WHAT TO DO: Reproduce every record exactly as it appears, but not the pictures.

[[ DATA EXTRACT open ]]

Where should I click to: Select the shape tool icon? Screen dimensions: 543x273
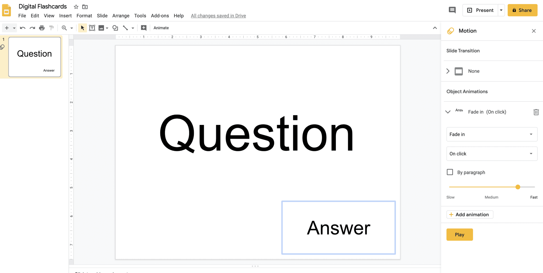pyautogui.click(x=115, y=28)
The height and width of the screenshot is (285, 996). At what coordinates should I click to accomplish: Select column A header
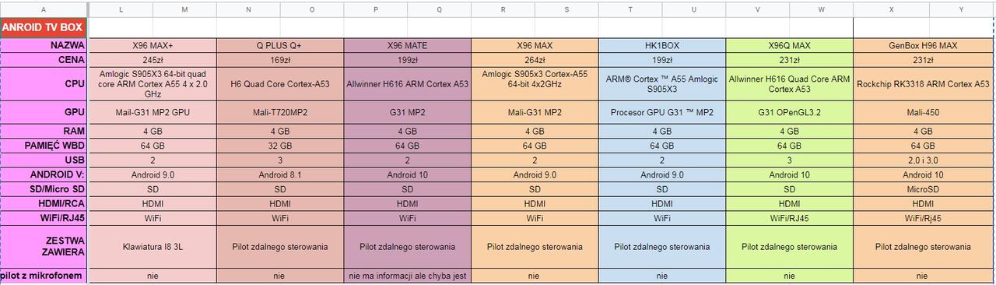coord(44,9)
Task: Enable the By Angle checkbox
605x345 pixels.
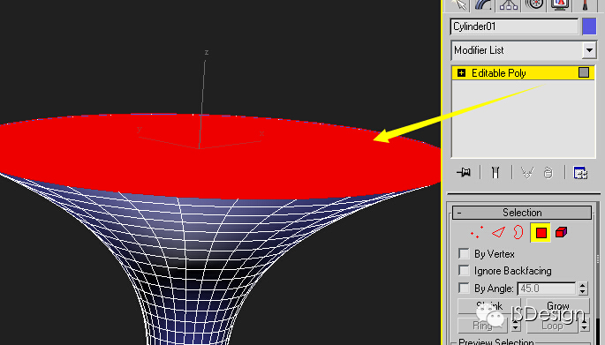Action: [464, 288]
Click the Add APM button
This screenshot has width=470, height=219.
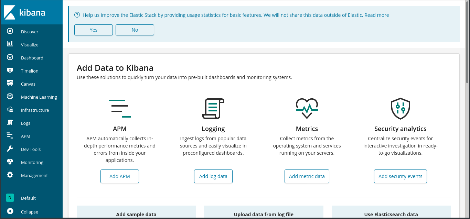[119, 176]

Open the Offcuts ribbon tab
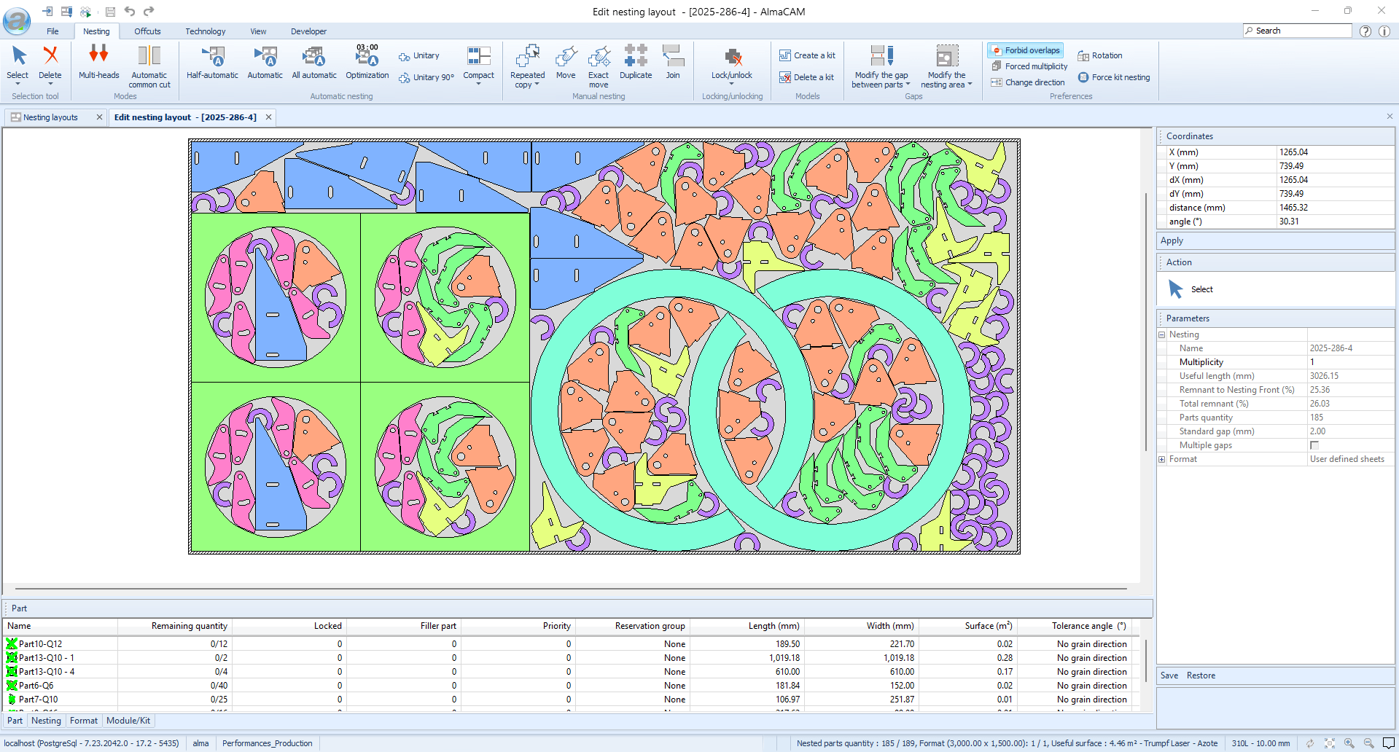point(147,31)
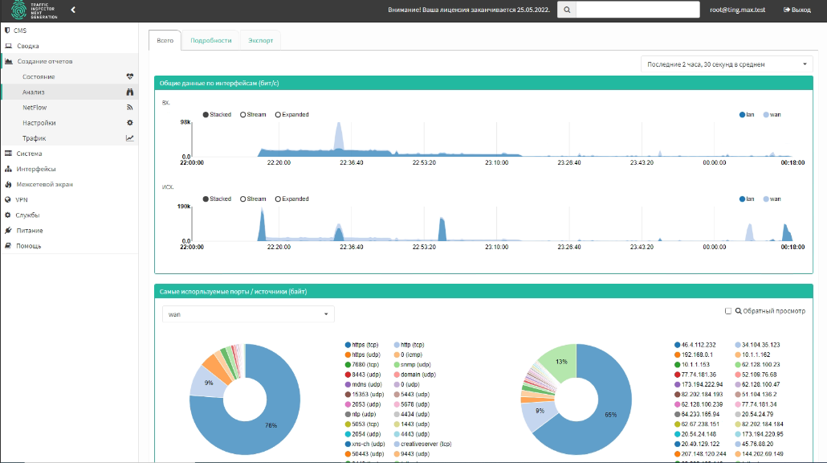Click the chart icon beside Трафик
This screenshot has height=463, width=827.
(129, 138)
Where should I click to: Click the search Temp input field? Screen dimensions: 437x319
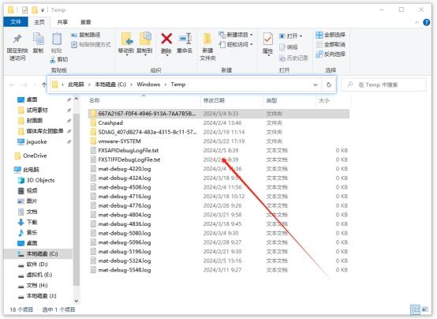coord(384,84)
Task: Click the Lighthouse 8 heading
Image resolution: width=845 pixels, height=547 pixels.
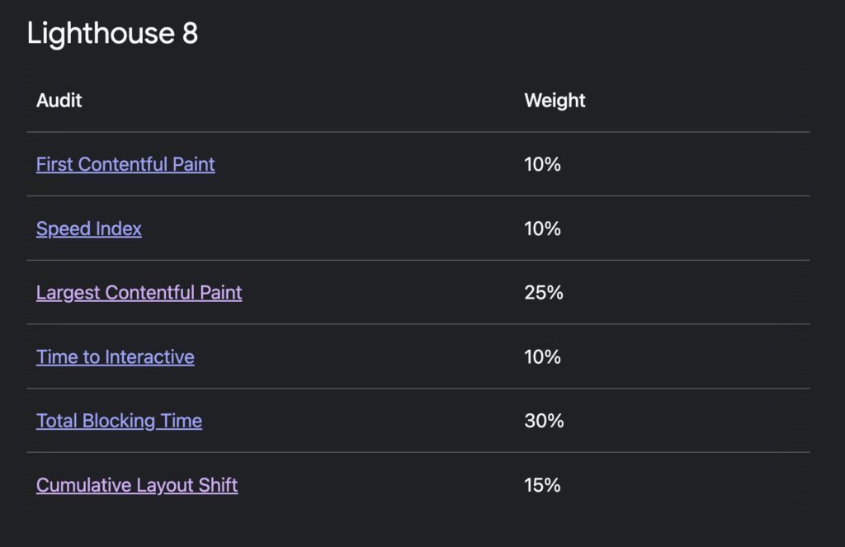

[[ DATA EXTRACT closed ]]

PROBLEM SOLUTION:
Where should I click to: Select the shape tool icon? Screen dimensions: 543x273
pyautogui.click(x=115, y=28)
The height and width of the screenshot is (285, 996). At what coordinates should I click to accomplish: Select column A header
coord(44,9)
Task: Enable the By Angle checkbox
605x345 pixels.
Action: [464, 288]
Click the Add APM button
This screenshot has width=470, height=219.
[119, 176]

Open the Offcuts ribbon tab
point(147,31)
Click the chart icon beside Трафик
This screenshot has height=463, width=827.
(129, 138)
Where should I click to: Click the search Temp input field? Screen dimensions: 437x319
coord(384,84)
Task: Click the Lighthouse 8 heading
Image resolution: width=845 pixels, height=547 pixels.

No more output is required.